- [Data for this task]:
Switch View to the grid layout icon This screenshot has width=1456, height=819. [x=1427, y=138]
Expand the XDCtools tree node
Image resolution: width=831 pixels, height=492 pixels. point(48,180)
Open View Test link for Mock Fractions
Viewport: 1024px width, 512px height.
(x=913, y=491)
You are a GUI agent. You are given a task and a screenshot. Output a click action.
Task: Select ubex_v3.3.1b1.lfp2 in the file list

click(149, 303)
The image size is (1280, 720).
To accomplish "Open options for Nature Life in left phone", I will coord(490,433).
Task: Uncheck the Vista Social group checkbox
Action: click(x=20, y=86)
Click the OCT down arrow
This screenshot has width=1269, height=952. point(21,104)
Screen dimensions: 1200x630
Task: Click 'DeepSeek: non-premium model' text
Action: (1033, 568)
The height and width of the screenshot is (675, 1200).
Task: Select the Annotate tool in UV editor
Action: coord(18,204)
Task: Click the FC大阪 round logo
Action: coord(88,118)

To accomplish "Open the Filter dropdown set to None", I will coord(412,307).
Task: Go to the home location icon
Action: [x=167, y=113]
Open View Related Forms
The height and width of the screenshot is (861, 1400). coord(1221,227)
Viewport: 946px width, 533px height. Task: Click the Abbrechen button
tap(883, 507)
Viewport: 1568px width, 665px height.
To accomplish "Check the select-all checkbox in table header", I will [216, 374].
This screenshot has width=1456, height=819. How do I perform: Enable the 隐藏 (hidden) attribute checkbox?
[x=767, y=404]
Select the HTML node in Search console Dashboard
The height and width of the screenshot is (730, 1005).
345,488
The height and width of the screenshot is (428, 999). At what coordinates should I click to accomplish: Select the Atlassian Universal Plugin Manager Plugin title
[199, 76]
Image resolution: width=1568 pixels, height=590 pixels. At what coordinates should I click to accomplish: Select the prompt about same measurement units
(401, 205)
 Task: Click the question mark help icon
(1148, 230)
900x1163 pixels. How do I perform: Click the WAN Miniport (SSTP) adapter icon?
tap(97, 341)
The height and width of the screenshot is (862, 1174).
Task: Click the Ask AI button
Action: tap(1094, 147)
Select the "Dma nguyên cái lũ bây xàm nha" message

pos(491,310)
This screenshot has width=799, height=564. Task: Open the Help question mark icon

- [Do this]: Pick out each line of the rows above that contains the word "node".

- [The response]:
Expand the XDCtools tree node
Select the HTML node in Search console Dashboard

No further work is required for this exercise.